I’ve been researching recess since 2007, during my first year of doctoral training. I started researching recess because I went to a talk by Dr. Joe Thompson in Columbus Ohio Dr. Joe Thompson was what some people might call the surgeon general of the state of Alabama—he was in that role under Governor Huckabee. Alabama was one of the first states that adopted legislation to address the childhood obesity crisis; In 2006, in a bi-partisan effort, Alabama lawmakers had written a two-page document that required 30 minutes of physical activity for every child during the school day (in addition to PE) in elementary schools along with requirements for healthy food at school. Hearing Joe Thompson talk about what they were doing in Alabama inspired me.
I met Dr. Bob Murray that day. Dr. Bob Murray is a pediatrician and would become my co-researcher, co-writer, and ultimately, co-author on recess.

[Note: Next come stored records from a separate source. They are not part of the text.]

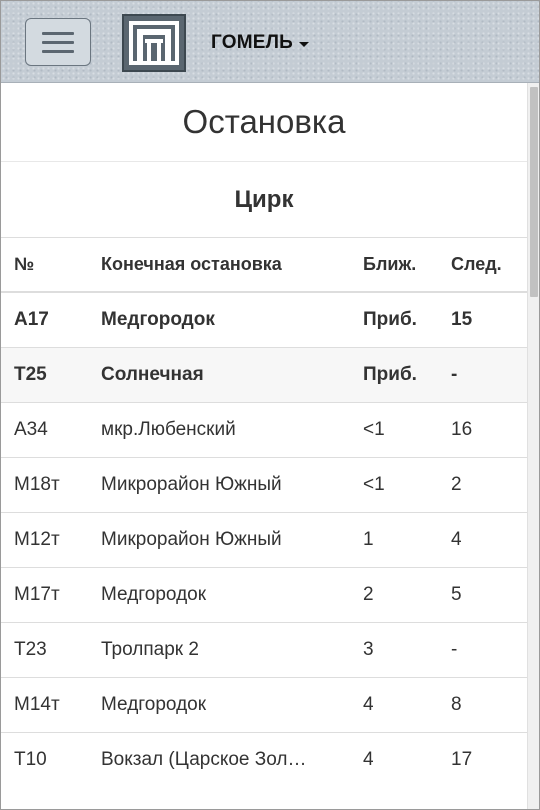  I want to click on table-row: А34 мкр.Любенский <1 16, so click(264, 429).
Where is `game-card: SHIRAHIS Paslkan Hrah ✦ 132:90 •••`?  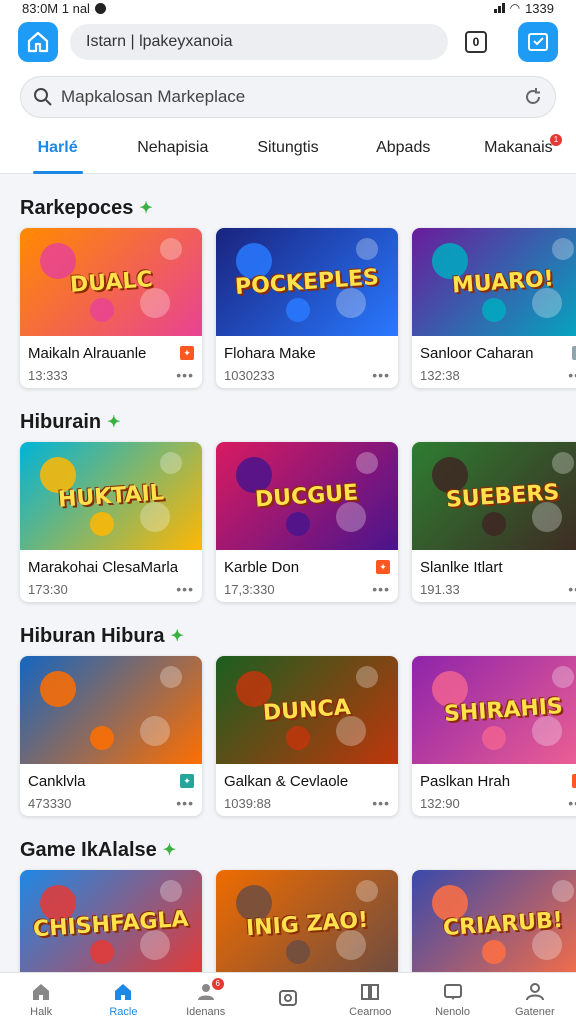
game-card: SHIRAHIS Paslkan Hrah ✦ 132:90 ••• is located at coordinates (494, 736).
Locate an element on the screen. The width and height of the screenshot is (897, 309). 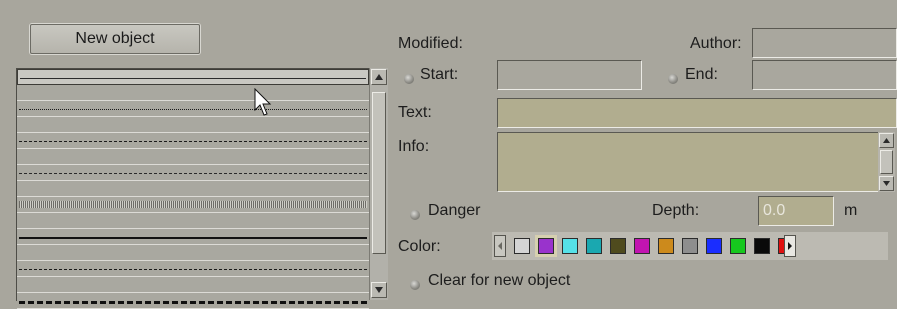
color-swatch-green is located at coordinates (738, 246).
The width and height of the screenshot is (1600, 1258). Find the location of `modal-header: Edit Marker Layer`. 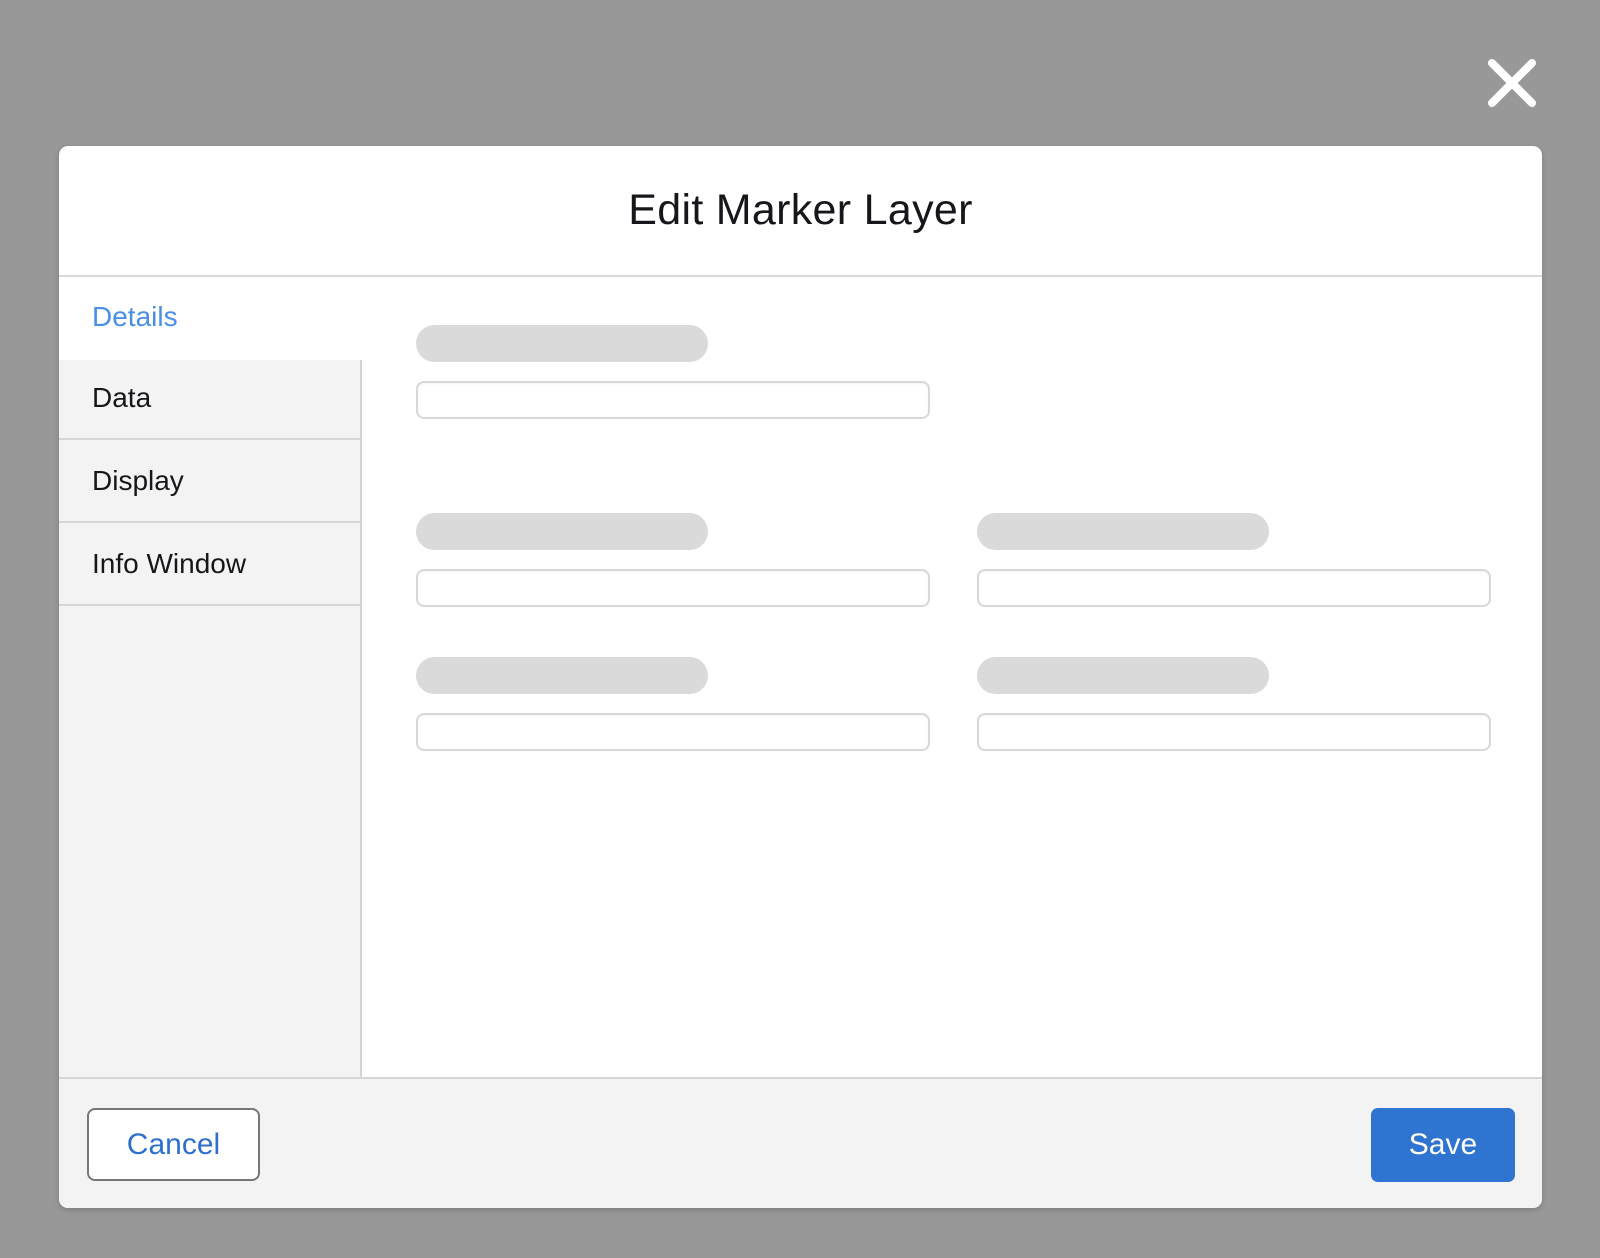

modal-header: Edit Marker Layer is located at coordinates (800, 212).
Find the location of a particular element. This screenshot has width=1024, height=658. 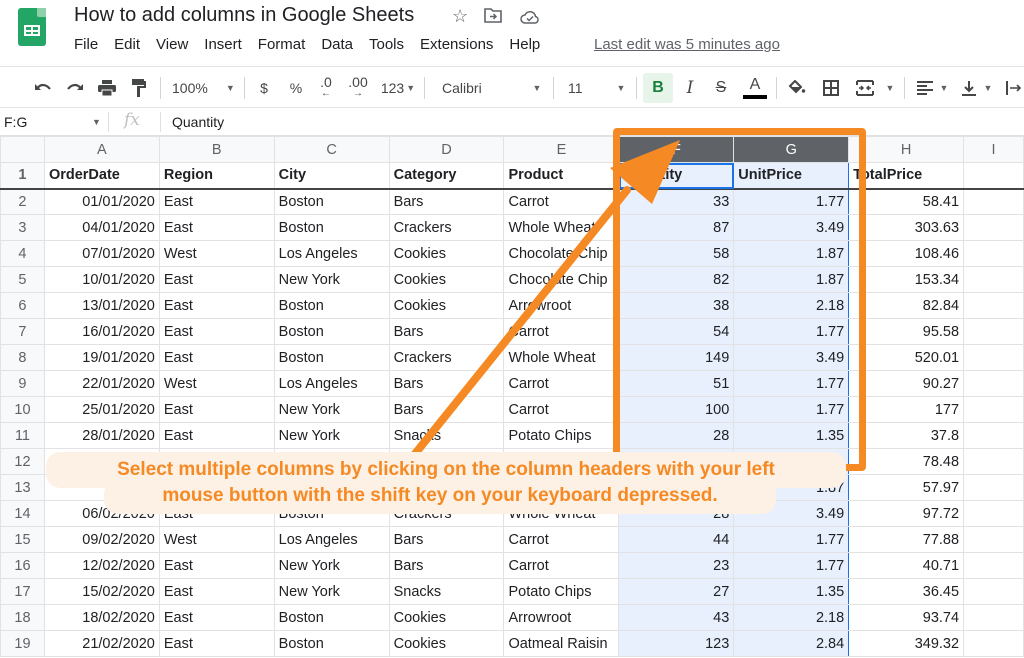

cell-i1 is located at coordinates (994, 176).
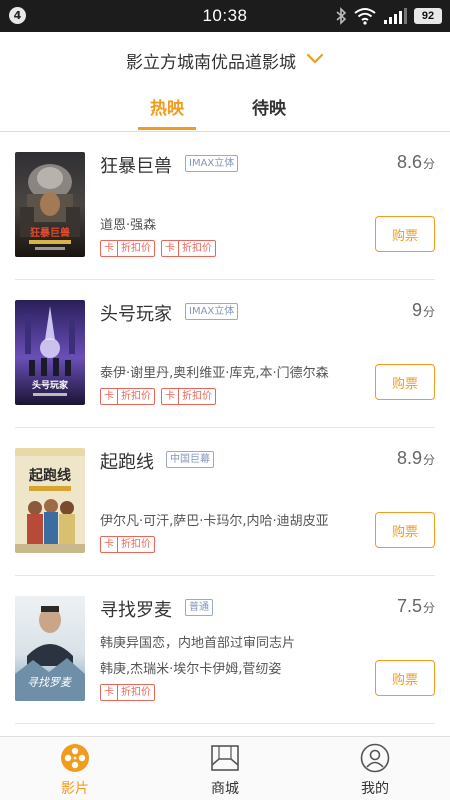  Describe the element at coordinates (342, 16) in the screenshot. I see `bluetooth-icon` at that location.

I was invited to the talk by my father, who is also a pediatrician (now retired). Dr. Murray and my dad were members of the Ohio chapter the American Academy of pediatrics Home and School Health Committee, which was instrumental in bringing Dr. Thompson to Ohio. I was invited to join the committee as a non-pediatrician member, of which there are several of us on the HASH committee (we’ve been through different iterations of that name but that is our current name). We were all very intrigued by the way the schools in Alabama had responded to ensure children were being physically active (from more recess, to in-class exercise breaks, to students getting dropped off the bus 1/2 mile from school and walking together at the start and end of each school day with their classmates. As a committee, we discussed ways we might support similar initiatives in Ohio; I was especially curious as to how recess could be one of those components to contribute to a child’s physical activity during the day. The HASH committee agreed it was a topic of interest, so I took the lead and volunteered to do the literature review, which took about a year as I was still in school. Dr. Murray and Dr. Garner assisted with reviewing the research and synthesizing what I was finding.
I remember the “a-ha moment” when we realized recess was so much more than an opportunity for moderate vigorous physical activity during the school day: it contributed to the child’s overall growth and development. Our research showed that recess was an opportunity for children to practice and engage with each other in social emotional learning—we didn’t call it that, we used the terms interpersonal skills and conflict resolution; we called it creativity. The research was clear: recess “serves a critical role in school as a necessary break from the rigors of academic challenges. Recess is a complement to, not a replacement for, physical education. Both promote activity and a healthy lifestyle; however, recess—particularly unstructured recess and free play—provides a unique contribution to a child’s creative, social, and emotional development. From the perspective of children’s health and well-being, recess time should be considered a child’s personal time and should not be withheld for academic or punitive reasons.” Our first publication was in Journal of School Health in November of 2010.